Europe’s top human rights court Thursday ruled inadmissible a man’s discrimination claim against a Belfast bakery for declining his pro-gay marriage cake order because of its owners’ religious beliefs.

The ruling ended a years-long legal battle that had raised questions about civil rights, religious freedoms and sexual orientation in Northern Ireland, a region of Britain.

The saga also mirrored similar, high-profile cases in the United States where bakeries and other businesses in recent years have refused to cater same-sex weddings.

The European Court of Human Rights, or ECHR, said Thursday that the claim was inadmissible because the complainant, gay rights activist Gareth Lee, had failed to invoke his rights under Europe’s human rights convention as the case made its way through the British court system.

“By relying solely on domestic law, the applicant had deprived the domestic courts the opportunity to address any Convention issues raised,” the judges wrote, adding that Lee was asking the ECHR to “usurp the role of domestic courts.”

The complaint was first made in 2014 after Lee notified Northern Ireland’s Equality Commission that the Christian-run bakery, Ashers Baking Co., had canceled his order for a cake featuring Sesame Street characters Bert and Ernie and bearing the slogan “Support Gay Marriage." Same-sex marriage was illegal in Northern Ireland at the time.

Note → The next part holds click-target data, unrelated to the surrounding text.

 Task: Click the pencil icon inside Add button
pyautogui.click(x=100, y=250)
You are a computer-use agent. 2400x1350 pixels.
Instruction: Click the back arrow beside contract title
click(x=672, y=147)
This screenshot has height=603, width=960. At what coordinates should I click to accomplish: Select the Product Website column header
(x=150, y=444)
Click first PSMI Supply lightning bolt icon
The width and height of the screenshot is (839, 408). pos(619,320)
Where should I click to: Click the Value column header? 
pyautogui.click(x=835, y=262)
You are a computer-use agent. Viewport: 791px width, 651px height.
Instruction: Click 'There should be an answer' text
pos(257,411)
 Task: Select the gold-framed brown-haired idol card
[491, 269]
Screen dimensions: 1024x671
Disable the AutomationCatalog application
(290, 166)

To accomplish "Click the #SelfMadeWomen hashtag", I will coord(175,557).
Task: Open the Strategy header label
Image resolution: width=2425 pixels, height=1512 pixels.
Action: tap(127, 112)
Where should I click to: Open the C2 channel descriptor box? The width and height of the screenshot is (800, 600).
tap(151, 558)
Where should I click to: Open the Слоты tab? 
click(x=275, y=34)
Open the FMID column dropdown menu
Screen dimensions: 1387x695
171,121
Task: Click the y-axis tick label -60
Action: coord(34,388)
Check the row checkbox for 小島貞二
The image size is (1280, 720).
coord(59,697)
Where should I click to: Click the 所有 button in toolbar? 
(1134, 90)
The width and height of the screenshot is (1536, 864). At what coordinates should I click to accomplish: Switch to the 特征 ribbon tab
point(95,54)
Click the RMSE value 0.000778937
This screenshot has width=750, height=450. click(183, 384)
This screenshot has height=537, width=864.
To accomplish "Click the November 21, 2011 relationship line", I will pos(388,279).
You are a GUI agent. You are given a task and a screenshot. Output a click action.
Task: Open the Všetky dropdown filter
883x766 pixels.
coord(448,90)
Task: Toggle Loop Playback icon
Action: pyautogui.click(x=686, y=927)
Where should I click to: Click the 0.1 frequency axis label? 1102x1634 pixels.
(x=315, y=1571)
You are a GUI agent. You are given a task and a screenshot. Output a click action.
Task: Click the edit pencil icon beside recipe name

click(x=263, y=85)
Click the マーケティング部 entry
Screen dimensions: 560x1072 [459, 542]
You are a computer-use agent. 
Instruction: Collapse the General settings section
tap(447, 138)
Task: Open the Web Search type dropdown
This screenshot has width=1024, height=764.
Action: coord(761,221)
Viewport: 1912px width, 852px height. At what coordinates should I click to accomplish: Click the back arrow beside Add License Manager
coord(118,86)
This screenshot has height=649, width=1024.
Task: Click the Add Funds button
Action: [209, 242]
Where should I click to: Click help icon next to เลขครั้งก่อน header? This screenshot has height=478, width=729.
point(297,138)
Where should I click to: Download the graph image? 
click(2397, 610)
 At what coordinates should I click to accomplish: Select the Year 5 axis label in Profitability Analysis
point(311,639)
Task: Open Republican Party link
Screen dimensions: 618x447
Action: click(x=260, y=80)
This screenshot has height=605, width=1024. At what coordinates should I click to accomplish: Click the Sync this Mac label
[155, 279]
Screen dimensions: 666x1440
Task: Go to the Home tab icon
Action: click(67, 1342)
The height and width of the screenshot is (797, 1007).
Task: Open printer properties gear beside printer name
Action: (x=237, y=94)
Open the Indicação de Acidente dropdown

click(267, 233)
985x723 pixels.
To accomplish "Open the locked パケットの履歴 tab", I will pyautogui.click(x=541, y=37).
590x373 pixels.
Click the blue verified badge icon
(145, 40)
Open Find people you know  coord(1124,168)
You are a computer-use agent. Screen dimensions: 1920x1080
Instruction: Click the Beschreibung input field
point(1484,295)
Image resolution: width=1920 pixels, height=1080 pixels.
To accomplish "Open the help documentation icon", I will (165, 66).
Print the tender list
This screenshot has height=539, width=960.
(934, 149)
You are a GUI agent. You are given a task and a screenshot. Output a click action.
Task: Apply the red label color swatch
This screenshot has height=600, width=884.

The company fired back, citing religious freedom, but ultimately lost the original case and a subsequent appeal. In 2018, however, Britain’s Supreme Court ruled in favor of Ashers, saying that the bakery had not discriminated against Lee because of his sexual orientation.

“They would have refused to make such a cake for any customer, irrespective of their sexual orientation,” the court’s then-president, Lady Hale, said, the BBC reported. “Their objection was to the message on the cake, not to the personal characteristics of Mr. Lee.”

Lee said Thursday that he was disappointed that the case was dismissed on a “technicality.”

“None of us should be expected to have to figure out the beliefs of a company’s owners before going into their shop or paying for their services,” he said.

The Irish Times quoted the deputy director of the Committee on the Administration of Justice, a Northern Ireland-based rights group that was a third-party intervener in the case, as saying the ruling was a “missed opportunity” for the ECHR.

The court, Daniel Holder said, could have used the decision to “clarify its case law on sexual orientation and discrimination in the private sector, particularly when it is said to relate to the message rather than the customer."